Israel's High Court

Clears Gaza Pullout

JERUSALEM -- Israel's highest court on Thursday rejected a challenge by Jewish settlers to Israel's planned withdrawal from the Gaza Strip, clearing the last major legal hurdle to a pullout in August.

In Gaza, Palestinian Authority President Mahmoud Abbas secured a commitment from militant groups to maintain a truce with Israel that had been shaken by recent violence.

In the closely watched settler case, a High Court panel voted 10 to 1 to leave largely intact, with only minor technical changes, a parliament-approved compensation package for the 9,000 people slated to be evacuated from 21 settlements in Gaza and four in the West Bank.

Settlers seeking to block any withdrawal from occupied land had filed 12 petitions calling for the "disengagement" law to be invalidated or significantly rewritten on grounds that it violated their human rights.


* TORONTO -- Canada's Supreme Court dealt a powerful blow to the state monopoly on health care, striking down a Quebec ban on private health insurance for services provided under the country's Medicare system of universal coverage.

Although the unanimous ruling applies only to Quebec, it is sure to inspire similar cases in other provinces and give impetus to a growing movement pushing for public and private care.

The court said Quebec's prohibition violated the province's charter of rights by threatening the lives of patients, and the justices noted that other countries have successfully combined private and public care.


* DAMASCUS, Syria -- Syria's ruling Baath Party endorsed reforms that include allowing independent political parties, relaxing a state of emergency and granting greater freedom of the press -- big steps for a government that has been slow to change.

The recommendations, approved at a party congress, fall short of the extensive changes sought by many at home and abroad, and must be approved by Syria's legislature -- a process that could take more than a year. Parliament also could modify the reforms.

In addition, the party said Syria should improve relations with Iraq, find a solution to problems with its minority Kurds and commit itself to a strategy of peace to "restore occupied lands," a reference to the Israeli-occupied Golan Heights, the official Syrian TV reported.


* NAIROBI -- A Kenyan judge dropped murder charges against four men accused in the al Qaeda car bombing of a resort hotel that killed 15 people. Prosecutors produced no evidence to tie the men to al Qaeda or the 2002 bombing of the Israeli-owned Paradise Hotel, north of Mombasa, the judge ruled.


* BERLIN -- A German appeals court upheld the acquittal of a Moroccan accused of helping the Sept. 11 hijackers, but authorities said the man remained a threat and would be expelled from the country within two weeks.

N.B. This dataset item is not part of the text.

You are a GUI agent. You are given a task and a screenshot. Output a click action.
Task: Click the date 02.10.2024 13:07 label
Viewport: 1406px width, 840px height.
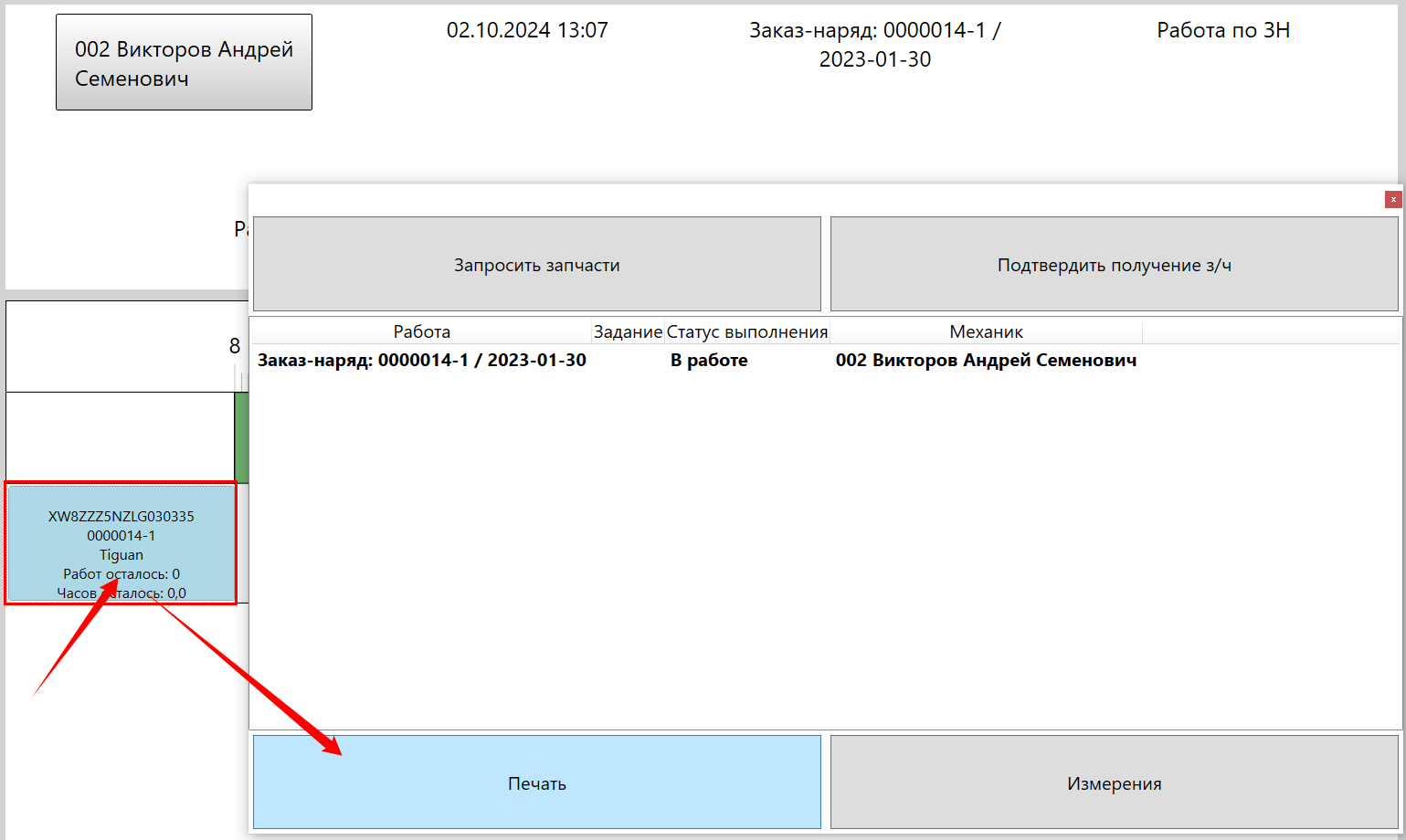coord(527,30)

Abdelghani Mzoudi, 32, was acquitted in February 2004 of charges that he helped Mohamed Atta, Marwan Al-Shehhi and Ziad Jarrah in their plot to attack the United States. He faced more than 3,000 counts of being an accessory to murder.

Hamburg's top security official, Udo Nagel, said his office would expel Mzoudi because it "stands by its view that Mzoudi threatens the free democratic order and supports terrorist organizations."

* PARIS -- Traffic was paralyzed and Parisians waited in long lines for buses during a protest against changes to the labor code that were announced Wednesday by newly appointed Prime Minister Dominique de Villepin as part of a job-creation initiative.

A key employees' union, which said other demonstrations took place in towns outside the capital, called the protest a prelude to a major labor action set for June 21.

Villepin, 51, blamed Socialist Party policies for the country's 10.2 percent unemployment rate, which he aims to address by instituting flexible hiring policies and making business more competitive.

Villepin won a parliamentary vote of confidence, but opposition lawmakers denounced his plan.

Bernard Thibault, secretary general of the CGT labor union, declared in Le Figaro, a French newspaper, that the government was putting "a knife to our throats" with its proposals.

-- Erika Lorentzsen

* BELGRADE -- The United States lifted its freeze on $10 million in aid for Serbia and Montenegro, saying the Balkan country had improved its cooperation with the U.N. war crimes tribunal.

Congress in January withheld the aid because of Serbia's failure to arrest and extradite several Serb suspects. But since October, Serbia has negotiated the surrender of about a dozen.

-- From News Services

Members of a French labor union protest in Paris after the prime minister announced changes in the job code.